Tawang Monastery recently expressed its discontent over China renaming different places in Arunachal Pradesh.
About Tawang Monastery:
- It is located in the Tawang district in Arunachal Pradesh.
- It is situated on a mountain in the town of Tawang at an altitude of over 3000 m.
- It is the largest monastery in India and the second largest in the world after the Potala Palace in Lhasa, Tibet.
- It is known in Tibetan as GaldenNamgeyLhatse, which translates to "celestial paradise in a clear night."
- It was founded by Merak Lama LodreGyatso in 1680-1681 in accordance with the wishes of the 5th Dalai Lama, NgawangLobsangGyatso.
- It belongs to the Gelug school of Mahayana Buddhism.
- The monastery is three stories high and is enclosed by a 282 m-long compound wall.
- The 8 m high gilded statue of Lord Buddha dominates the sanctum.

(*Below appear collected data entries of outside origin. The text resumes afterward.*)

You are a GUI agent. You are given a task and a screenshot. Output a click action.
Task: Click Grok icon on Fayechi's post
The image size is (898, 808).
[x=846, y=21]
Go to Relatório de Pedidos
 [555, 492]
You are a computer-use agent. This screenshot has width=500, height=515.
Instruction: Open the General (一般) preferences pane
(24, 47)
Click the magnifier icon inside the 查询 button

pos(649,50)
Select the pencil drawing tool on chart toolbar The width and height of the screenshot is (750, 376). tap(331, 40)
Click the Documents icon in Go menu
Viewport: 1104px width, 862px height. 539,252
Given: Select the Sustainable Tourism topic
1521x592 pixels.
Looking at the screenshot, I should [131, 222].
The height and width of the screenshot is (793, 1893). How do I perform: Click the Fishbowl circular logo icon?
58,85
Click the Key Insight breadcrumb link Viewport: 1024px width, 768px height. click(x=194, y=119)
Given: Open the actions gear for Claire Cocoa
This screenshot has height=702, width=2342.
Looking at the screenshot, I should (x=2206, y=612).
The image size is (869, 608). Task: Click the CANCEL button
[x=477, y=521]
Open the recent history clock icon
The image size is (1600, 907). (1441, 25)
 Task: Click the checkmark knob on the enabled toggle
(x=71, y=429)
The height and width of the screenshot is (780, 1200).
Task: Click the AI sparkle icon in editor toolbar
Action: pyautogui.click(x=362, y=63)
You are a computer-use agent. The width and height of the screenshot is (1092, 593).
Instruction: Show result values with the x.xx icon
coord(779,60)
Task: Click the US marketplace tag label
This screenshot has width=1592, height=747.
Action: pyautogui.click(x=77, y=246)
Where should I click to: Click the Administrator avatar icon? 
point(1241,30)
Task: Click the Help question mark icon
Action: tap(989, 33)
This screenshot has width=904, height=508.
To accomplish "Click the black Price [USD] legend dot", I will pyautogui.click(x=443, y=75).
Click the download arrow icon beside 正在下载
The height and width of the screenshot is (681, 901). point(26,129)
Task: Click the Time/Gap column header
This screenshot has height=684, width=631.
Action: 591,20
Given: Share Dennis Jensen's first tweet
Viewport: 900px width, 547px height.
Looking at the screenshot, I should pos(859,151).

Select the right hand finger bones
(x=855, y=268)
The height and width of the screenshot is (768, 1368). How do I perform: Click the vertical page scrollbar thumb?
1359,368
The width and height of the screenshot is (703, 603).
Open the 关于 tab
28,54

- It has a residential building for the monks, a library, a museum and a school for basic education.
- The monastery has many ancient scriptures, including the Kangyur, a collection of the teachings of the Buddha, and the Tengyur, a collection of commentaries on the teachings of the Buddha.
Gelug school of Mahayana Buddhism:
- The Gelug or Gelug-pa, also known as the Yellow Hat sect, is the newest of the four major schools of Tibetan Buddhism.
- It was founded by Je Tsongkhapa (1357–1419), a Tibetan philosopher, tantric yogi and lama, and further expanded and developed by his disciples
- It emerged as the pre-eminent Buddhist school in Tibet since the end of the 16th century.
- The Dalai Lamas are often mostly associated with this school.
- The Ganden Tripa ("Ganden Throne Holder") is the official head of the school, though its most influential figure is the Dalai Lama.
- Gelug school placed special emphasis on monastic training and study, as well as practice.
Q1) What is Mahayana Buddhism?
Mahayana Buddhism is the largest Buddhist sect in the world, and its beliefs and practices are what most non-adherents recognize as "Buddhism" in the modern era. It developed as a school of thought sometime after 383 BCE, possibly from the earlier school known as Mahasanghika, though that claim has been challenged.